SOURCE MATERIAL =
________
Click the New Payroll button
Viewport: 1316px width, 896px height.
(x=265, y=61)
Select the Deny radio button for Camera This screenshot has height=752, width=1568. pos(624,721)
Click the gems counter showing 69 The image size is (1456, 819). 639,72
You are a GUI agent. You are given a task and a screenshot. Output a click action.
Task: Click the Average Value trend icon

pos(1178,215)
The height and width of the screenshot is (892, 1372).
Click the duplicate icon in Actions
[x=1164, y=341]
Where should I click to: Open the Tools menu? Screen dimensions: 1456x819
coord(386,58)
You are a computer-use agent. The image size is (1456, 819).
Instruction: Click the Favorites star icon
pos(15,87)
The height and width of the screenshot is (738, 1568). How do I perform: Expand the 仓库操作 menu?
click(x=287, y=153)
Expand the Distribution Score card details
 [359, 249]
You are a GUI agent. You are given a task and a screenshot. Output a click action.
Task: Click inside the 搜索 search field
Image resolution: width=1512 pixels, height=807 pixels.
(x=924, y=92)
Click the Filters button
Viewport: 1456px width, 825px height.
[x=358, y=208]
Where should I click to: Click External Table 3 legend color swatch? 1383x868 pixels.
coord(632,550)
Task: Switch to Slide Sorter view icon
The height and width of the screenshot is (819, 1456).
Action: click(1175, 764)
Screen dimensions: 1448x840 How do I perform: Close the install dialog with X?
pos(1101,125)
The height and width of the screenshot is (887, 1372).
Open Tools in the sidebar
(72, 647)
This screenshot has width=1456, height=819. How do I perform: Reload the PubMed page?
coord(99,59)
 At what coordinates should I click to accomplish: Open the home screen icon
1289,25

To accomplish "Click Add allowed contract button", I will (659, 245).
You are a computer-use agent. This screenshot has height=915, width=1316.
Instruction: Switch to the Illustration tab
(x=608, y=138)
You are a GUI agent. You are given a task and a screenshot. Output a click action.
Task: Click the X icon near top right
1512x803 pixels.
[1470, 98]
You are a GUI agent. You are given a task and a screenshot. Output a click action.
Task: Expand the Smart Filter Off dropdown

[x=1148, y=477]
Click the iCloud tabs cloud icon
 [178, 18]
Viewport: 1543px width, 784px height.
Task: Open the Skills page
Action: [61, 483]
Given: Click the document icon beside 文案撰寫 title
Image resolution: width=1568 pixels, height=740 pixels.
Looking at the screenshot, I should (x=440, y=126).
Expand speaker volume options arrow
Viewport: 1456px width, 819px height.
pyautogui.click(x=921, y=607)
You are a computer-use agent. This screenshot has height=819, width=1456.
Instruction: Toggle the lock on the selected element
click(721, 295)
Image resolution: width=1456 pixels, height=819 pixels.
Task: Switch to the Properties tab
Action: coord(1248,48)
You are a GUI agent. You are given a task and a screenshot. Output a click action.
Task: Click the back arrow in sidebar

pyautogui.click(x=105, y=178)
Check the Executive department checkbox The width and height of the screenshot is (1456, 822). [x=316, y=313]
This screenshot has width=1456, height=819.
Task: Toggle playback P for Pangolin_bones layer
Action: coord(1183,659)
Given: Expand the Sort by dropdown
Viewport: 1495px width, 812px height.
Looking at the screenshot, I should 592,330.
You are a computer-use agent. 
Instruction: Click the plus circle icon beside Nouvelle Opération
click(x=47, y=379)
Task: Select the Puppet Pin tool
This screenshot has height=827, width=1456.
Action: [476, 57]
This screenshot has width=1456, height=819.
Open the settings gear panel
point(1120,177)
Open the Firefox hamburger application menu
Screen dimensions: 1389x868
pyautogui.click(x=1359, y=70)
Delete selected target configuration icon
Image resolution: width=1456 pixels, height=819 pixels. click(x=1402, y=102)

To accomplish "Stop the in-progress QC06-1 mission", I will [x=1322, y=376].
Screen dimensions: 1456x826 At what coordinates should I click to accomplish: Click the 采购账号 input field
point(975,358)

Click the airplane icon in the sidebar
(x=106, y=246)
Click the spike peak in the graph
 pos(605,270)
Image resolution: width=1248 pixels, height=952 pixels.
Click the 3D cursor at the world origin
________
TASK = All of the records above should be copied exactly.

EXERCISE RESULT =
Click the New Payroll button
Viewport: 1316px width, 896px height.
(x=265, y=61)
Select the Deny radio button for Camera This screenshot has height=752, width=1568. pos(624,721)
Click the gems counter showing 69 The image size is (1456, 819). 639,72
You are a GUI agent. You are given a task and a screenshot. Output a click action.
Task: Click the Average Value trend icon

pos(1178,215)
The height and width of the screenshot is (892, 1372).
Click the duplicate icon in Actions
[x=1164, y=341]
Where should I click to: Open the Tools menu? Screen dimensions: 1456x819
coord(386,58)
You are a computer-use agent. The image size is (1456, 819).
Instruction: Click the Favorites star icon
pos(15,87)
The height and width of the screenshot is (738, 1568). How do I perform: Expand the 仓库操作 menu?
click(x=287, y=153)
Expand the Distribution Score card details
 [359, 249]
You are a GUI agent. You are given a task and a screenshot. Output a click action.
Task: Click inside the 搜索 search field
Image resolution: width=1512 pixels, height=807 pixels.
(x=924, y=92)
Click the Filters button
Viewport: 1456px width, 825px height.
[x=358, y=208]
Where should I click to: Click External Table 3 legend color swatch? 1383x868 pixels.
coord(632,550)
Task: Switch to Slide Sorter view icon
The height and width of the screenshot is (819, 1456).
Action: click(1175, 764)
Screen dimensions: 1448x840 How do I perform: Close the install dialog with X?
pos(1101,125)
The height and width of the screenshot is (887, 1372).
Open Tools in the sidebar
(72, 647)
This screenshot has width=1456, height=819. How do I perform: Reload the PubMed page?
coord(99,59)
 At what coordinates should I click to accomplish: Open the home screen icon
1289,25

To accomplish "Click Add allowed contract button", I will (659, 245).
You are a computer-use agent. This screenshot has height=915, width=1316.
Instruction: Switch to the Illustration tab
(x=608, y=138)
You are a GUI agent. You are given a task and a screenshot. Output a click action.
Task: Click the X icon near top right
1512x803 pixels.
[1470, 98]
You are a GUI agent. You are given a task and a screenshot. Output a click action.
Task: Expand the Smart Filter Off dropdown

[x=1148, y=477]
Click the iCloud tabs cloud icon
 [178, 18]
Viewport: 1543px width, 784px height.
Task: Open the Skills page
Action: [61, 483]
Given: Click the document icon beside 文案撰寫 title
Image resolution: width=1568 pixels, height=740 pixels.
Looking at the screenshot, I should (x=440, y=126).
Expand speaker volume options arrow
Viewport: 1456px width, 819px height.
pyautogui.click(x=921, y=607)
You are a computer-use agent. This screenshot has height=819, width=1456.
Instruction: Toggle the lock on the selected element
click(721, 295)
Image resolution: width=1456 pixels, height=819 pixels.
Task: Switch to the Properties tab
Action: coord(1248,48)
You are a GUI agent. You are given a task and a screenshot. Output a click action.
Task: Click the back arrow in sidebar

pyautogui.click(x=105, y=178)
Check the Executive department checkbox The width and height of the screenshot is (1456, 822). [x=316, y=313]
This screenshot has width=1456, height=819.
Task: Toggle playback P for Pangolin_bones layer
Action: coord(1183,659)
Given: Expand the Sort by dropdown
Viewport: 1495px width, 812px height.
Looking at the screenshot, I should 592,330.
You are a computer-use agent. 
Instruction: Click the plus circle icon beside Nouvelle Opération
click(x=47, y=379)
Task: Select the Puppet Pin tool
This screenshot has height=827, width=1456.
Action: [476, 57]
This screenshot has width=1456, height=819.
Open the settings gear panel
point(1120,177)
Open the Firefox hamburger application menu
Screen dimensions: 1389x868
pyautogui.click(x=1359, y=70)
Delete selected target configuration icon
Image resolution: width=1456 pixels, height=819 pixels. click(x=1402, y=102)

To accomplish "Stop the in-progress QC06-1 mission", I will [x=1322, y=376].
Screen dimensions: 1456x826 At what coordinates should I click to accomplish: Click the 采购账号 input field
point(975,358)

Click the airplane icon in the sidebar
(x=106, y=246)
Click the spike peak in the graph
 pos(605,270)
Image resolution: width=1248 pixels, height=952 pixels.
Click the 3D cursor at the world origin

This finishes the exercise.